I have a Bessacarr Motorhome with the Truma Combi blown air system installed and I have a small problem in that the blown air ducts 'fall off' at times, sometimes when travelling - tends to be the one for the bathroom/Motorhome passenger seat or the rear lounge vents which drop out.

It's where they connect into the Truma unit in the wardrobe - for some reason they don't seem to latch in well (or I'm not managing to do it right)

Any help or tips on how to get them to stay in would be very much appreciated - sure I'm not the only one with this 'challenge'

Thanks in advance,

David


----------



## rayc (Jun 3, 2008)

Most Truma T pieces, coupler and outlets have holes drilled in them which are to fit a self tapper screw through and into the duct.
they can be seen in this link.
http://www.miriad-products.com/prod...c=63&jssCart=28a4d0940d1cd8c24fdf8d32c805346c


----------



## andrewball1000 (Oct 16, 2009)

David, the plastic collars latched in OK but the ducting fell out of these. If you have the same problem then this thread may be of use http://www.motorhomefacts.com/ftopict-118177-.html

The problem with mine was lack of access so I glued the ducting into the collars.


----------



## The-Cookies (Nov 28, 2010)

sometimes does the same on mine and its always the one hardest to get at, right at the back of the boiler!

they do just push in, something seems to locate into ridge in pipe as you push it in but i have not found a way to permanently keep it in.


the one in rayc's reply is one of the plastic connectors which do have a screw in to lock the pipe in, but I don't think the boiler itself has a screw facility.

john


----------



## rayrecrok (Nov 21, 2008)

Hi.

The classic, Duct tape to make it stop WD to make it go might come into play here :lol: :lol: :lol: 

ray.


----------



## pippin (Nov 15, 2007)

Glue and/or tape?

I think not!

The output duct collars at the boiler get seriously hot.

If you can prise the plastic collars off the metal housing then it is easier to fix the ducting into them and then refit.

Trouble is - it is almost impossible to get the plastic collars out without breaking the tabs.

I haven't researched buying new collars - are they available?


----------



## GEMMY (Jun 19, 2006)

All my duct outlets are held in pace with a small self-tapping screw through to the pipe.

tony


----------



## andrewball1000 (Oct 16, 2009)

pippin said:


> Glue and/or tape?
> 
> I think not!
> 
> The output duct collars at the boiler get seriously hot.
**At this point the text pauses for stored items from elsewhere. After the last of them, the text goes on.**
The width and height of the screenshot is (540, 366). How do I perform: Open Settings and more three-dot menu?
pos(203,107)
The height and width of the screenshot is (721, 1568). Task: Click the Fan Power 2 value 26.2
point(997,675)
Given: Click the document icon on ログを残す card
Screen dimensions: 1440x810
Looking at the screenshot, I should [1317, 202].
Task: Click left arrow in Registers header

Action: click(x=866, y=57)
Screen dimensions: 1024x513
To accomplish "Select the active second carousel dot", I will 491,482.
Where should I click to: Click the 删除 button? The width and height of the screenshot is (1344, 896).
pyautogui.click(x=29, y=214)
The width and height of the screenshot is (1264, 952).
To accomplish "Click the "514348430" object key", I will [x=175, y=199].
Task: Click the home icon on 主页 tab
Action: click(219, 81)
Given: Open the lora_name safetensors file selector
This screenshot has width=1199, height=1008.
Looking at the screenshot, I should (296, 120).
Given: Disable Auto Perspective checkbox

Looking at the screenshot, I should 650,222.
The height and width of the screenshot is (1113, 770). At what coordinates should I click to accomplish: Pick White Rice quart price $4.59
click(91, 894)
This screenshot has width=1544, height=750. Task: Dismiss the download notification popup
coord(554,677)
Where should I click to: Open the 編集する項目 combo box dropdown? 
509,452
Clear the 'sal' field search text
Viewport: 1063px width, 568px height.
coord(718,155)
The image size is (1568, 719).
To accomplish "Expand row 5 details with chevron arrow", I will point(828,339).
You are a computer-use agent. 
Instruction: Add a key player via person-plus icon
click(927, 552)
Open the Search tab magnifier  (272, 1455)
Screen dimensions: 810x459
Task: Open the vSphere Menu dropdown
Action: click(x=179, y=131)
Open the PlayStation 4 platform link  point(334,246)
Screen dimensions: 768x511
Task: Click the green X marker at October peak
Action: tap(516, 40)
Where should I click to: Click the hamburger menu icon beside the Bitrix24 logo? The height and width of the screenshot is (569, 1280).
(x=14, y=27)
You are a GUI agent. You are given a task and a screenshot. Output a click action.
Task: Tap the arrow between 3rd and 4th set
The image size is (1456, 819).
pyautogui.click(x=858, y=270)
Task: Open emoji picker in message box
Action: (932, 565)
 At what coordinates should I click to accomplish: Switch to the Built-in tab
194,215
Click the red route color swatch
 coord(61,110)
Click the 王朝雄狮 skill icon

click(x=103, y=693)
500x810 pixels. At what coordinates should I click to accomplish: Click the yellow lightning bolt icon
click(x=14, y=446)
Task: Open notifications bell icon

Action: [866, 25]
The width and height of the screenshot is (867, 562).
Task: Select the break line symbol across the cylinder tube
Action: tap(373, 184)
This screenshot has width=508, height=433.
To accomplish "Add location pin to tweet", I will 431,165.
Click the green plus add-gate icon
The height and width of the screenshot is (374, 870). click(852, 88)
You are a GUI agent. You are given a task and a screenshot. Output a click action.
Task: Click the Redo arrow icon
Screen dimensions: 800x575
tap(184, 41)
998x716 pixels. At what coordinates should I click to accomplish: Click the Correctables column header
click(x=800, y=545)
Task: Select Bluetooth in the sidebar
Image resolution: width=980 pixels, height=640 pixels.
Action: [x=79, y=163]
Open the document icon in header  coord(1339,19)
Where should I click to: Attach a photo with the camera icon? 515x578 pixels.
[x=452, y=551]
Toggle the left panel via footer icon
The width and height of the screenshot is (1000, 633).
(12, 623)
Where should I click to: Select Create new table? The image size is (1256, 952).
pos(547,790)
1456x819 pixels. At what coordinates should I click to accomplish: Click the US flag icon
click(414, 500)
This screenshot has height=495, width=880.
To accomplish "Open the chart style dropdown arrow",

Yes they do, but an appropriate loctite heat resistant adhesive is available. If you follow my previous link there are photos and test results.

I glued the duct into the collar as I had no access to use self tapping screws. There was no way I had access to get the collars out. I would only suggest this approach if you didn't have aceess. The adhesive is excellent.


----------



## Spacerunner (Mar 18, 2006)

I had a similar problem and found that the problem ducting was too long and had a very sharp u-bend in it. I shortened the duct and refitted and its stayed put ever since.


----------